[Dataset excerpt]

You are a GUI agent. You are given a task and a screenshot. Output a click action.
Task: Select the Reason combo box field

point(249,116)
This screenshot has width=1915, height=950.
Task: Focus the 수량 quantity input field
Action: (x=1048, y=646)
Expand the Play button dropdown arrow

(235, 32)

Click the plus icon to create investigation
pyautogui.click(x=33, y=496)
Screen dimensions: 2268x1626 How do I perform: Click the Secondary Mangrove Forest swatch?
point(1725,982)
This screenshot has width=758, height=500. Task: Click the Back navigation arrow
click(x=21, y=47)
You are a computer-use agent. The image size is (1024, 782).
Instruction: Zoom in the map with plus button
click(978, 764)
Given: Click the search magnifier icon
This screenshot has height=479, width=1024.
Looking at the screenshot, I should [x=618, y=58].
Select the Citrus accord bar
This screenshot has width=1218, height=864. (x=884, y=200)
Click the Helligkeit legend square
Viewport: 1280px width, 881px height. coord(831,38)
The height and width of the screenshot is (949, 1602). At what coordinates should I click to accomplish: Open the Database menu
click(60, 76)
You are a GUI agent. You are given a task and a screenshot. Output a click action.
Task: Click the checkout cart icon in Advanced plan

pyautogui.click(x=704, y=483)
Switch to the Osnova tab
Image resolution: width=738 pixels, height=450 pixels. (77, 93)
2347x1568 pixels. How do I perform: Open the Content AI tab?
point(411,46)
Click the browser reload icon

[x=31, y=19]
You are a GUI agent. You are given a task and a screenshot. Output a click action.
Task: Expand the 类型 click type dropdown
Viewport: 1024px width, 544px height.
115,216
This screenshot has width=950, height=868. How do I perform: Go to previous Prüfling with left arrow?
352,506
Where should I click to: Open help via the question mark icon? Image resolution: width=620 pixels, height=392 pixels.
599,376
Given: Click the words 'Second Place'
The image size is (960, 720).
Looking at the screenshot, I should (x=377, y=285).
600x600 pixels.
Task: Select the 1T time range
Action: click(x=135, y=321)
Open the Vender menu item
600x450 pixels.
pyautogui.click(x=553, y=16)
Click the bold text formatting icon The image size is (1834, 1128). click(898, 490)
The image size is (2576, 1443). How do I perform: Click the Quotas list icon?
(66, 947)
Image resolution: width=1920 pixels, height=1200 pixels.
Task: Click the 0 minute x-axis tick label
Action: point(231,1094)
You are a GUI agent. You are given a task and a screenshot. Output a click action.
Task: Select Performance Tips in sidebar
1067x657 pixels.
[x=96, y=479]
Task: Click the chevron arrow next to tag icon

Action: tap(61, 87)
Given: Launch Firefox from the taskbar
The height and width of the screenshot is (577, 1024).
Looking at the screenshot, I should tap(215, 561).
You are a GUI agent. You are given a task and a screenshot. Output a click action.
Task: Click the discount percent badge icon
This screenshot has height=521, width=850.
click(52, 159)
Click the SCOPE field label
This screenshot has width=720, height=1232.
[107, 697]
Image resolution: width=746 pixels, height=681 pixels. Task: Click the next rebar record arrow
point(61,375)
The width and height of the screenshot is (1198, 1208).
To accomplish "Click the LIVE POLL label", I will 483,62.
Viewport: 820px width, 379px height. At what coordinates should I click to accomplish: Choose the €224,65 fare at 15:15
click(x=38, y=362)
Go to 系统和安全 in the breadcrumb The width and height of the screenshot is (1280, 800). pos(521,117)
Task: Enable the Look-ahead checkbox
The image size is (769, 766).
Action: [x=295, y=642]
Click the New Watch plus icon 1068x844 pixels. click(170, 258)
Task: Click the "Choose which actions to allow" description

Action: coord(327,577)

• **Problem to solve**
Output the data above line for line, with no changes.

• **Full solution**
You are a GUI agent. You are given a task and a screenshot. Output a click action.
Task: Select the Reason combo box field

point(249,116)
This screenshot has width=1915, height=950.
Task: Focus the 수량 quantity input field
Action: (x=1048, y=646)
Expand the Play button dropdown arrow

(235, 32)

Click the plus icon to create investigation
pyautogui.click(x=33, y=496)
Screen dimensions: 2268x1626 How do I perform: Click the Secondary Mangrove Forest swatch?
point(1725,982)
This screenshot has width=758, height=500. Task: Click the Back navigation arrow
click(x=21, y=47)
You are a computer-use agent. The image size is (1024, 782).
Instruction: Zoom in the map with plus button
click(978, 764)
Given: Click the search magnifier icon
This screenshot has height=479, width=1024.
Looking at the screenshot, I should [x=618, y=58].
Select the Citrus accord bar
This screenshot has width=1218, height=864. (x=884, y=200)
Click the Helligkeit legend square
Viewport: 1280px width, 881px height. coord(831,38)
The height and width of the screenshot is (949, 1602). At what coordinates should I click to accomplish: Open the Database menu
click(60, 76)
You are a GUI agent. You are given a task and a screenshot. Output a click action.
Task: Click the checkout cart icon in Advanced plan

pyautogui.click(x=704, y=483)
Switch to the Osnova tab
Image resolution: width=738 pixels, height=450 pixels. (77, 93)
2347x1568 pixels. How do I perform: Open the Content AI tab?
point(411,46)
Click the browser reload icon

[x=31, y=19]
You are a GUI agent. You are given a task and a screenshot. Output a click action.
Task: Expand the 类型 click type dropdown
Viewport: 1024px width, 544px height.
115,216
This screenshot has width=950, height=868. How do I perform: Go to previous Prüfling with left arrow?
352,506
Where should I click to: Open help via the question mark icon? Image resolution: width=620 pixels, height=392 pixels.
599,376
Given: Click the words 'Second Place'
The image size is (960, 720).
Looking at the screenshot, I should (x=377, y=285).
600x600 pixels.
Task: Select the 1T time range
Action: click(x=135, y=321)
Open the Vender menu item
600x450 pixels.
pyautogui.click(x=553, y=16)
Click the bold text formatting icon The image size is (1834, 1128). click(898, 490)
The image size is (2576, 1443). How do I perform: Click the Quotas list icon?
(66, 947)
Image resolution: width=1920 pixels, height=1200 pixels.
Task: Click the 0 minute x-axis tick label
Action: point(231,1094)
You are a GUI agent. You are given a task and a screenshot. Output a click action.
Task: Select Performance Tips in sidebar
1067x657 pixels.
[x=96, y=479]
Task: Click the chevron arrow next to tag icon

Action: tap(61, 87)
Given: Launch Firefox from the taskbar
The height and width of the screenshot is (577, 1024).
Looking at the screenshot, I should tap(215, 561).
You are a GUI agent. You are given a task and a screenshot. Output a click action.
Task: Click the discount percent badge icon
This screenshot has height=521, width=850.
click(52, 159)
Click the SCOPE field label
This screenshot has width=720, height=1232.
[107, 697]
Image resolution: width=746 pixels, height=681 pixels. Task: Click the next rebar record arrow
point(61,375)
The width and height of the screenshot is (1198, 1208).
To accomplish "Click the LIVE POLL label", I will 483,62.
Viewport: 820px width, 379px height. At what coordinates should I click to accomplish: Choose the €224,65 fare at 15:15
click(x=38, y=362)
Go to 系统和安全 in the breadcrumb The width and height of the screenshot is (1280, 800). pos(521,117)
Task: Enable the Look-ahead checkbox
The image size is (769, 766).
Action: [x=295, y=642]
Click the New Watch plus icon 1068x844 pixels. click(170, 258)
Task: Click the "Choose which actions to allow" description

Action: coord(327,577)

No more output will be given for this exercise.